Moles are an essential measure in chemistry that tells us the quantity of a substance. It is a fundamental step in stoichiometry and calculations involving gas reactions and chemical compounds. Understanding moles lets you work out how much of one substance will react or is produced by another.In this stoichiometry problem, we begin by calculating the moles of \(HCl\) used. Since we have a concentration (molarity) of \(1.50 \, M\) and a volume of \(12.0 \, mL\), we convert \(mL\) to \(L\) (i.e., \(0.012 \, L\)) and multiply by the concentration to find moles:\[ moles \, of \, HCl = 1.50 \, M \times 0.012 \, L = 0.018 \, mol \]Each mole of \(HCl\) reacts with either one mole of \(NaHCO_3\) or two moles of \(Na_2CO_3\). Hence, it's crucial to know moles to progress through the stoichiometry calculations.

Chemical reactions involve the transformation of reactants into products. In this exercise, the focus is on reactions of sodium bicarbonate \(NaHCO_3\) and sodium carbonate \(Na_2CO_3\) with hydrochloric acid \(HCl\).
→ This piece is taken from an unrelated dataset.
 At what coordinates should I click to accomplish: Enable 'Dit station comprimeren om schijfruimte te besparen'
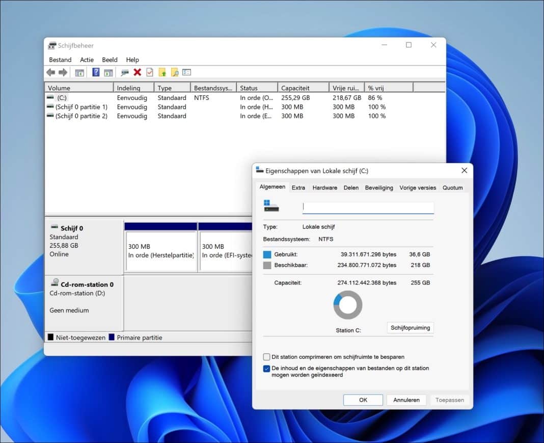[x=267, y=357]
The reactions are:

• \( NaHCO_3(aq) + HCl(aq) \rightarrow NaCl(aq) + H_2O(\ell) + CO_2(g) \)
• \( Na_2CO_3(aq) + 2HCl(aq) \rightarrow 2NaCl(aq) + H_2O(\ell) + CO_2(g) \)

In stoichiometry, understanding these equations is crucial because they demonstrate how reactants convert into products. Each reaction's stoichiometry tells us that:- \(NaHCO_3\) requires one mole of \(HCl\) to produce \(CO_2\).- \(Na_2CO_3\) requires two moles of \(HCl\) to produce \(CO_2\).By balancing these reactions, you determine the relationship between reactants and products. Here, this helps to properly calculate the amount of \(CO_2\) evolved.

Gas volume calculation is simplified by applying the ideal gas law after determining the moles of gas produced by a chemical reaction. In our exercise, we calculated the moles of \(CO_2\) produced as a direct result of the reactions of \(NaHCO_3\) and \(Na_2CO_3\) with \(HCl\). Once the moles of \(CO_2\) were calculated, they can be used in the ideal gas law formula to find the gas volume:\[ V = \frac{nRT}{P} \]where \(n\) is the moles of \(CO_2\), \(R\) is the ideal gas constant, and \(T\) and \(P\) represent the temperature and pressure conditions under which the \(CO_2\) is measured. This process allows you to convert the theoretical stoichiometric yields of a gaseous product to actual measurable volumes under specific laboratory conditions. This step is critical in experiments where gas evolution is an interest.